A power struggle between two rival governments that threatens to tear Libya apart has started to take its toll on Misrata, an important shipping and industrial hub that had shrugged off the turmoil until now.
Production at the country’s biggest steel works has been cut and the port of Misrata has been forced to restrict operations.
Armed factions allied to the competing governments - one has set up shop in Tripoli after forcing the internationally recognised administration to flee to the east - are fighting for control of the oil producing nation four years after the civil war that ousted Muammar Gadafy.
Oil production has collapsed to a fifth of what Libya used to pump before the Nato-backed uprising, while wheat imports and other activity at seaports have been disrupted by clashes in the east of the country.
Misrata had so far not been affected by the unrest, since its port serves much of the country and it became a major air gateway to Libya when fighting forced Tripoli’s main airport to close in the summer.
The country’s third largest city is also home to the biggest free trade zone and the largest dairy products company, making it the only place with significant non-oil industrial activity in a country that relies on petroleum for most of its revenues.
But Misrata is also a power base of Libya Dawn - the faction that seized Tripoli in the summer by expelling armed rivals in a month-long battle. After Libya Dawn set up its own rival government, Misrata became part of the front line.
War planes allied to the recognised government, holed up in the east since losing the capital, have bombed Misrata's steel plant, the port and the airport. Little was hit, but the campaign has scared away shippers as well as Turkish Airlines, the last foreign carrier to serve Libya.
Forces from Misrata once formed a major rebel brigade battling alongside fighters from Zintan to topple Gadafy.
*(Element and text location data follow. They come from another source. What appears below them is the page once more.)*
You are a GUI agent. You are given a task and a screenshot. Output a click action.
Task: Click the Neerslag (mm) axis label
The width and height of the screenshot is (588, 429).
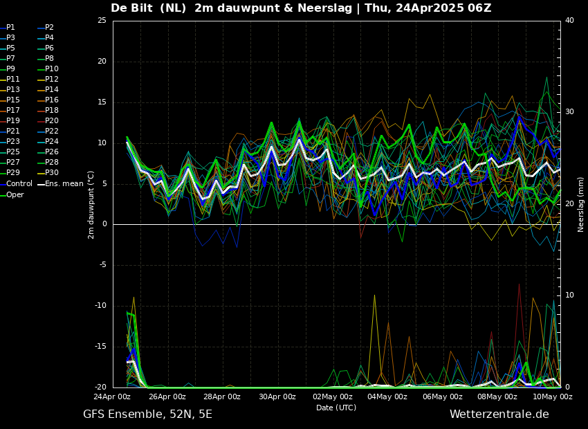click(581, 204)
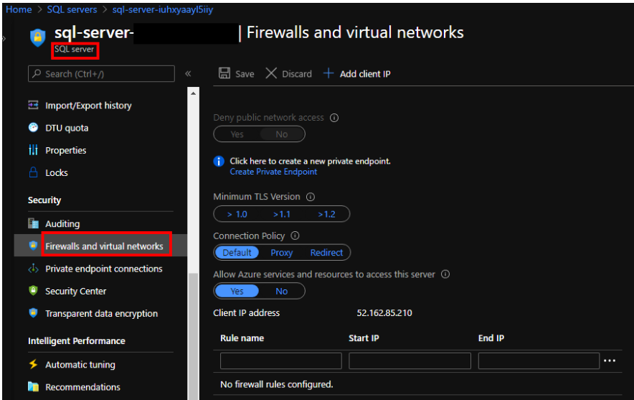Click the DTU quota icon in sidebar
The height and width of the screenshot is (400, 634).
point(33,128)
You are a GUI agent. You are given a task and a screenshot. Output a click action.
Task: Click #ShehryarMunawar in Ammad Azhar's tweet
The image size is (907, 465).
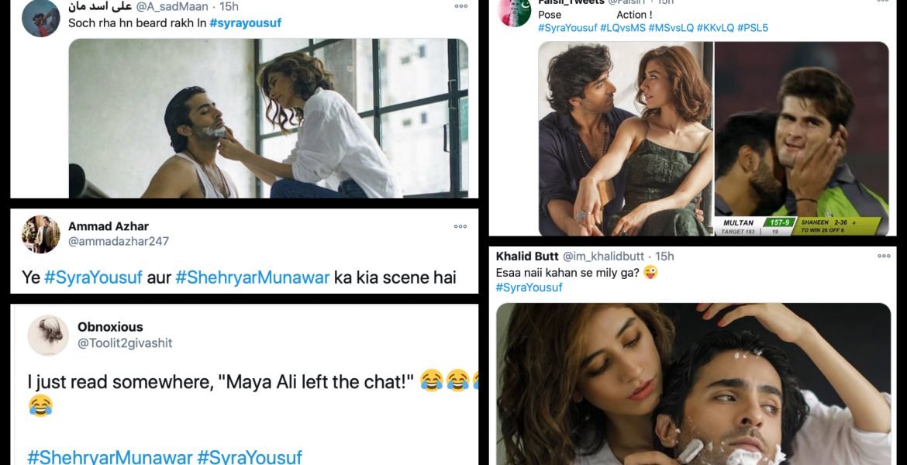(253, 277)
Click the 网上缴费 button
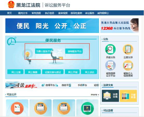The width and height of the screenshot is (144, 117). (x=33, y=72)
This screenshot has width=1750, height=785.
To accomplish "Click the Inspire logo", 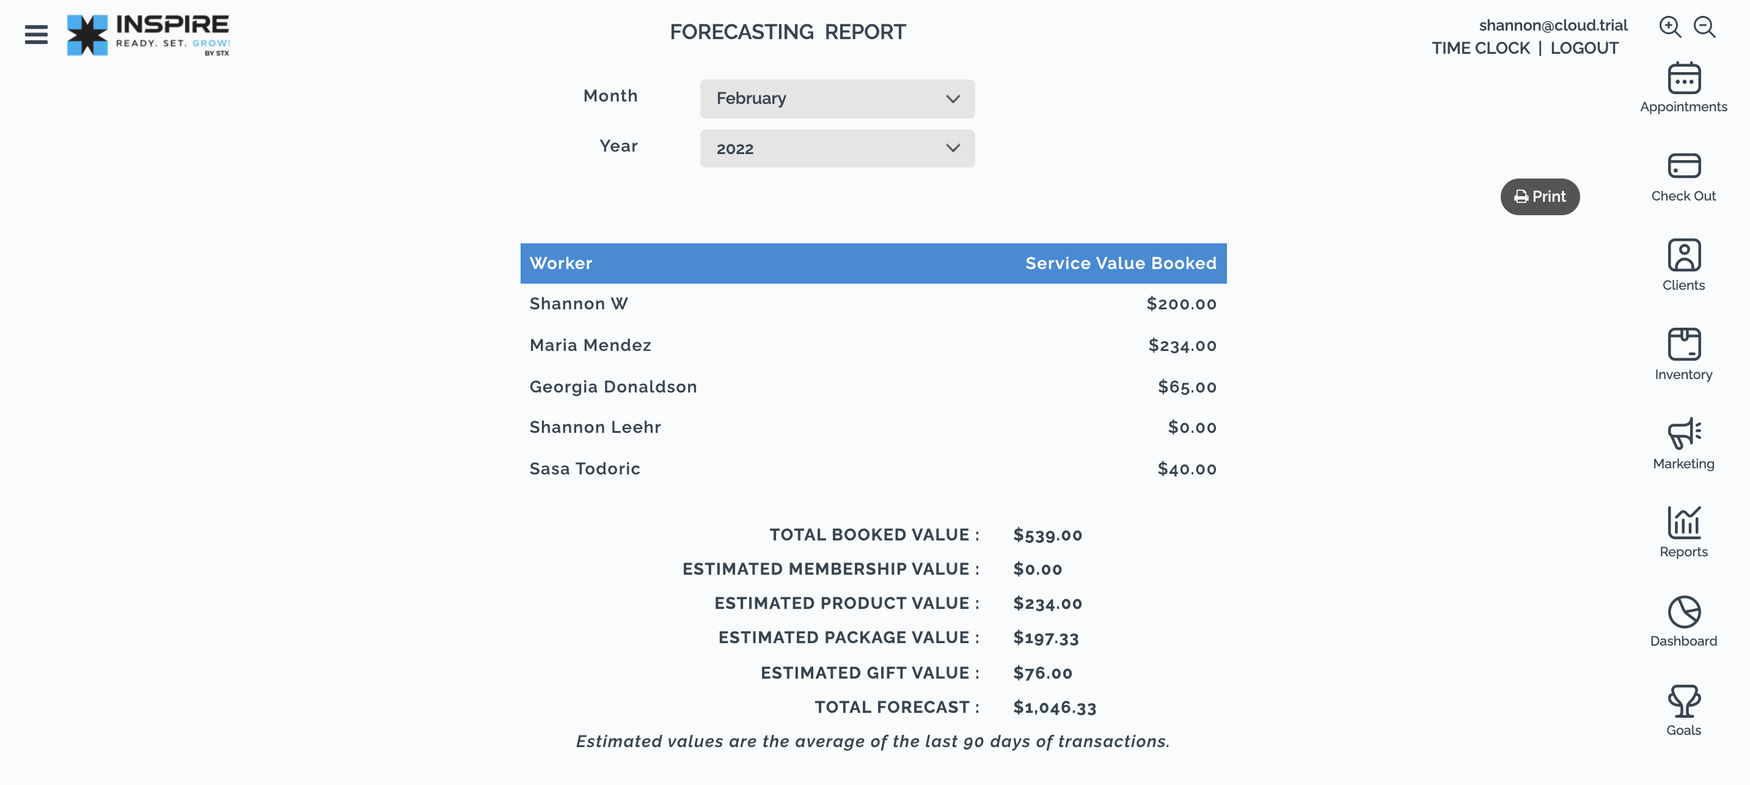I will pyautogui.click(x=148, y=35).
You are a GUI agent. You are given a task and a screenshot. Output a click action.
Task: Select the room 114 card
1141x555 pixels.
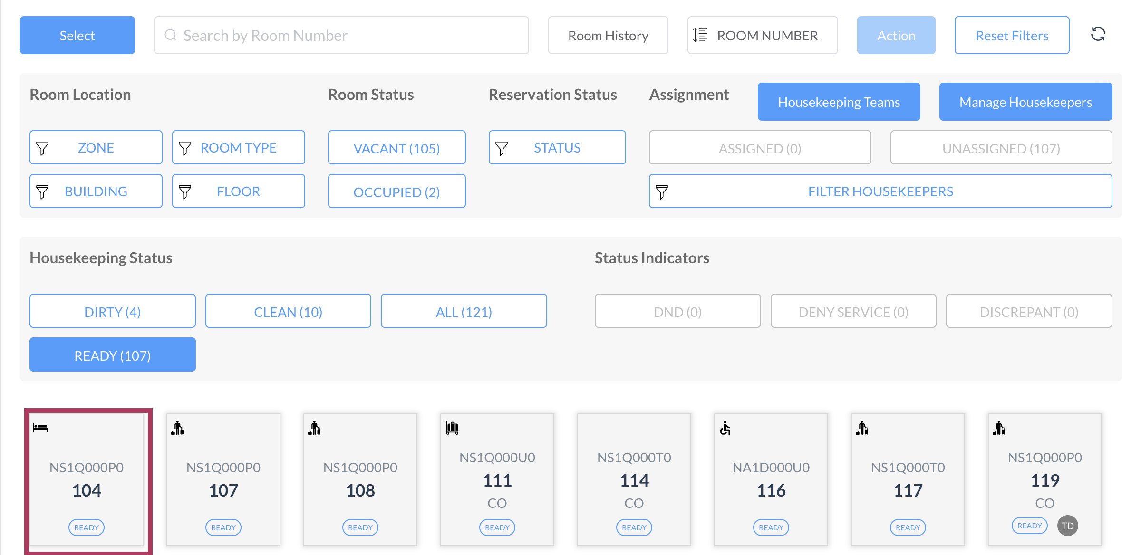point(634,480)
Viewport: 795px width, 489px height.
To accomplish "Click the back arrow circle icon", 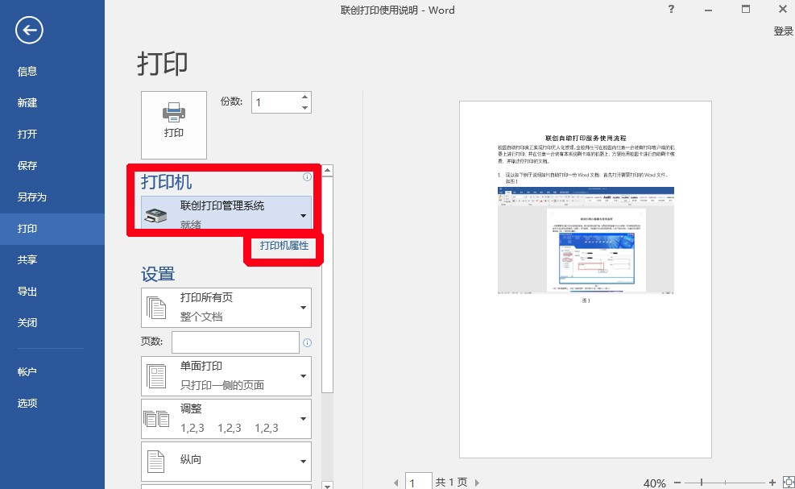I will pyautogui.click(x=29, y=31).
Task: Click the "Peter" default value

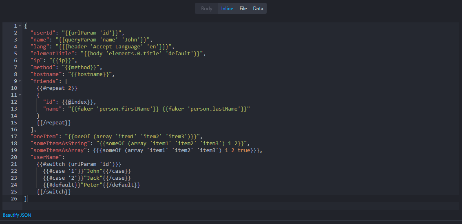Action: (93, 185)

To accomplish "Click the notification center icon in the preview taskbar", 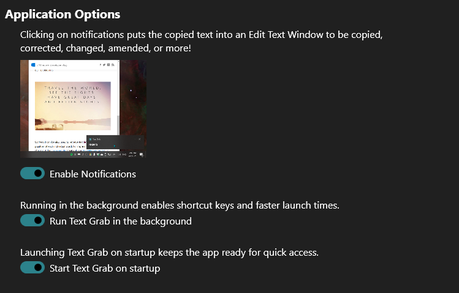I will [x=142, y=155].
But since then Libya has descended into factional fighting as regions and cities turn against one another.
Steel output down
In Misrata, the Libyan Iron and Steel Company, one of Africa’s largest steel firms, is facing gas shortages and will have to cut production this year by shutting down two of its three direct iron reduction plants, its chairman said.
“We agreed with the electricity firm, as instructed by the government, to reduce production to 33 per cent due to gas supply problems to save natural gas and power,” chairman Mohamed Abdelmalik al-Faqih said.
Output of direct reduced iron, a key steel-making ingredient, would be just 550,000 tonnes in 2015, a further decrease from last year when it had planned to produce 1.6 million tonnes, but achieved only about 60 percent of the target due to power shortages.
The cutbacks would affect steelmaking operations and two of the company’s six furnaces would shut down.
Libya’s gas production has fallen since a group allied to Libya Dawn launched an offensive to take control of the Es Sider oil terminal in the east. Forces from the eastern government still hold the facility but it became damaged and had to close. The Tripoli government says it was also forced to lower gas output at the Mellitah plant in the west due to the risk of air strikes.
Though security in Misrata is still better than in Benghazi or Tripoli, Turkish and Austrian steel contractors have pulled out staff due to the air strikes, Mr Faqih said.
He said ships importing raw materials or fuel were increasingly reluctant to dock at Misrata, though marketing manager Ali Darrat said one ship had just arrived.
Some foreign shippers have diverted cargo to smaller Libyan ports such as Khoms, west of Misrata, after a warplane hit a quayside warehouse, an industry source said.
The United Nations is holding talks in Geneva with some of the warring factions, but the Tripoli-based government has stayed away.